Il fut un temps pas si lointain – le rédacteur de ces lignes l’a vécu – où il était assez mal vu à l’Action française – parfois interdit – de citer Georges Bernanos. C’était la survivance de querelles anciennes que l’on n’avait pas su surmonter. Les choses ont bien changé aujourd’hui. Bernanos est très présent, très commenté, très louangé aujourd’hui à l’A.F. et, bien-sûr, au-delà. Mais en parle-t-on toujours en connaissance de cause ?
Je Suis Français a choisi de remonter aux sources de la relation entre Georges Bernanos, Charles Maurras et l’Action française dans son ensemble, en publiant de larges extraits de l’évocation qu’en donne Henri Massis* dans son Maurras et notre temps. Massis a vécu les événements qu’il relate de très près, il en a été l’un des acteurs, très proche des protagonistes. C’est, à notre sens, une source incontournable pour qui veut savoir et comprendre.
* Henri Massis – Wikipédia
Pour « gagner le pain de son ventre »…
A la fin de la guerre, en 1917, Bernanos s’était marié, et Léon Daudet avait été son témoin. Par un singulier paradoxe, cet apologiste du risque devait, en 1919, entrer comme inspecteur d’assurances à la Nationale, qui l’expédia à Bar-le-Duc visiter la clientèle de Lorraine et de Champagne ! Bernanos allait désormais employer les deux tiers de son temps à « gagner le pain de son ventre » et celui de sa famille.

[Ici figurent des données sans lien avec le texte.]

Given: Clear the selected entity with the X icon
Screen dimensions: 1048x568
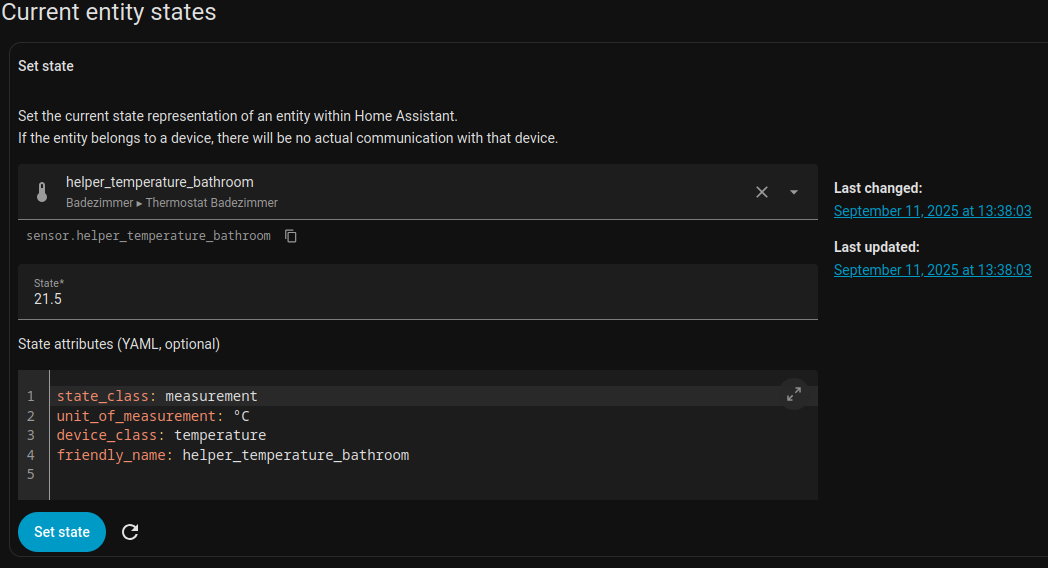Looking at the screenshot, I should tap(762, 192).
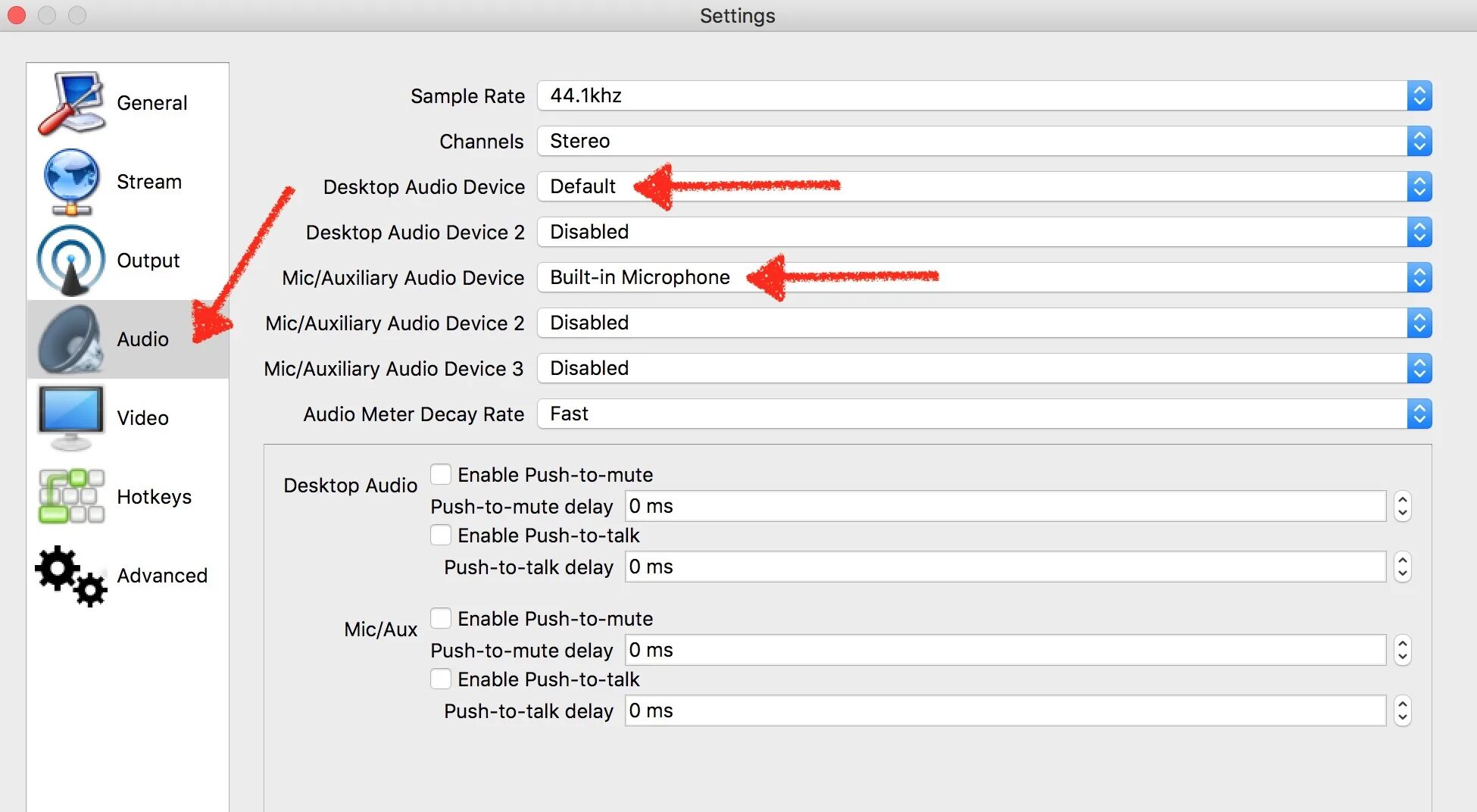The width and height of the screenshot is (1477, 812).
Task: Open the Channels Stereo dropdown
Action: click(x=983, y=142)
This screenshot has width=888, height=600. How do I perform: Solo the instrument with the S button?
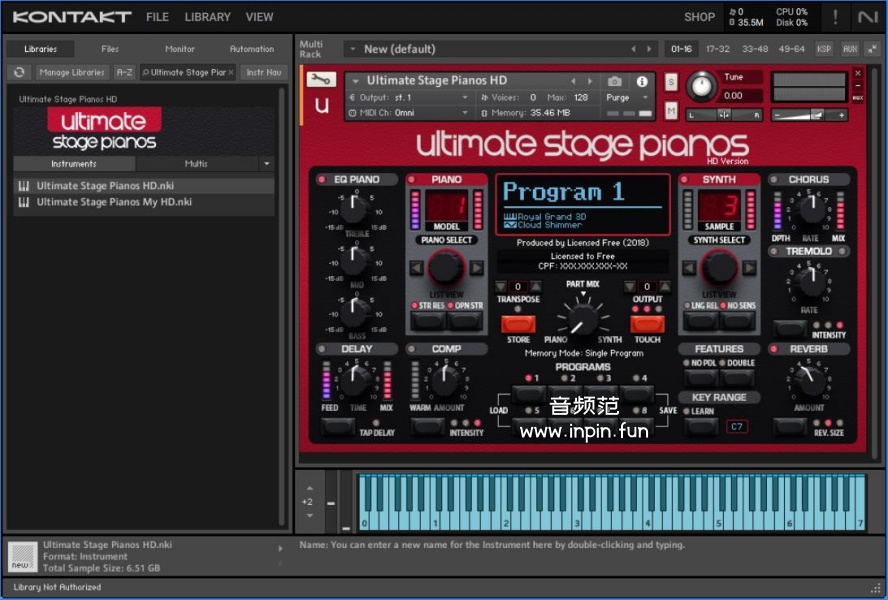pos(671,81)
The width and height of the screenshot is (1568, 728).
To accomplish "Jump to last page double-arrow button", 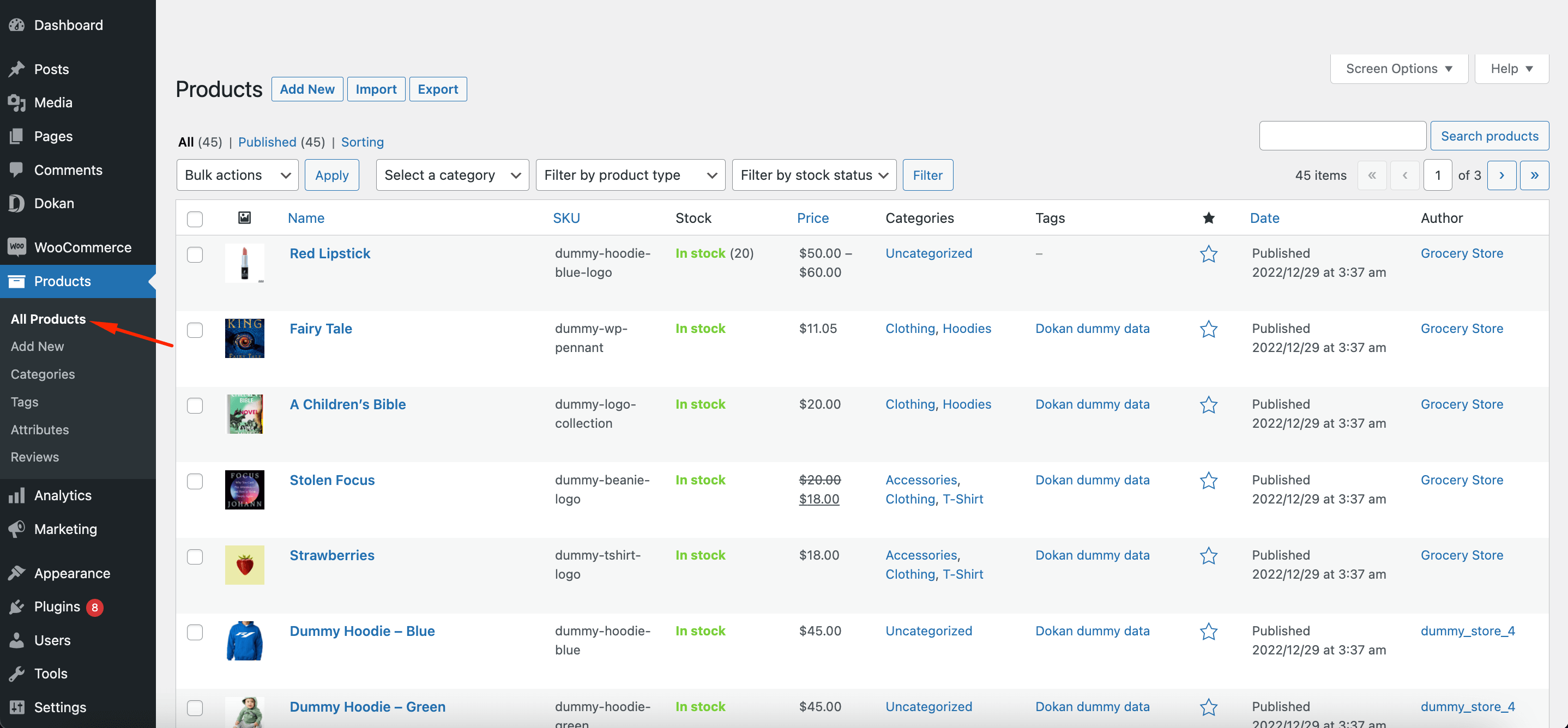I will pyautogui.click(x=1534, y=175).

Les soirs de cafard, il écrivait ce qu’il avait dans la tête, en quelque hôtel du Commerce ou quelque Terminus, « entre deux tablées de manilleurs, sous le regard de la caissière, et dessus ces beaux papiers à en-tête » des buffets de gare qui lui étaient familiers : « J’ai entretenu aujourd’hui dix-sept bonshommes (sans compter les femelles généralement présentes au débat) des bienfaits de l’assurance, en compagnie d’un de mes Agents, ancien notaire, — Johannet (1), qui croit à ces ruminants, aurait bien dû prendre ma place ! », m’écrivait-il, minuit sonné, sur le marbre d’un mastroquet de Nancy. Et bien que Bernanos n’aimât guère se plaindre des méchancetés du sort, il ajoutait : « Je ne m’amuse pas. Je serre les dents. Mais comme je suis drôlement organisé, mon ami ! Je vous assure (vous savez que je ne fais pas de phrases) que je trouve une sorte de joie féroce à ces complications du malheur ! Je ne suis évidemment pas fait pour la joie. Jamais la farce de la vie ne m’a paru si haïssable !… Ah ! nous vivons et mourons dans l’épaisseur, mon ami… »
Errant sans cesse dans la lumière et l’odeur des gares, voyageur fourbu, éreinté par les nuits passées en des salles d’attente, courant les provinces pour y faire son métier d’assureur, Bernanos avait pratiquement rompu avec Paris… Non seulement il vivait à l’écart du « monde littéraire » (« le plus justement décrié », disait-il), mais il n’avait plus guère de contacts, en ce temps-là, avec l’Action française dont il blaguait « la politique parlementaire » : Léon Daudet n’était-il pas député ? Que la Chambre fût alors « bleu-horizon » ne faisait qu’ajouter au dégoût de Bernanos pour le Parlement et « ses sinistres bonshommes » !
On ne le revit à l’A. F. qu’en 1925, lorsque parut le retentissant article de Daudet sur le Soleil : « C’est vraiment beau ! » s’était aussitôt écrié le cher Léon; et, le premier, Daudet avait tenu à dire qu’ « une grande force intellectuelle et imaginative venait d’apparaître au firmament des lettres françaises » ! Mais quand Bernanos montait, rue de Rome, à la rédaction du journal, c’était pour y voir Daudet ou Maurras, car il n’y connaissait presque plus personne. La plupart de ses camarades qui, comme lui, étaient d’A. F. avant 14, étaient morts à la guerre : Yves de Colle-ville, Charles de Malibran et combien d’autres, avaient été tués ! Les survivants, comme son cher Bouteiller, s’étaient égaillés, repris par cette chienne de vie, mal résignés à crever dans la peau d’un « ancien combattant » n’ayant pas eu la veine de rester là-haut, sur la Marne ou à Verdun. (À suivre) ■
(1) René Johannet venait de publier son Éloge du Bourgeois français dans les « Cahiers Verts ».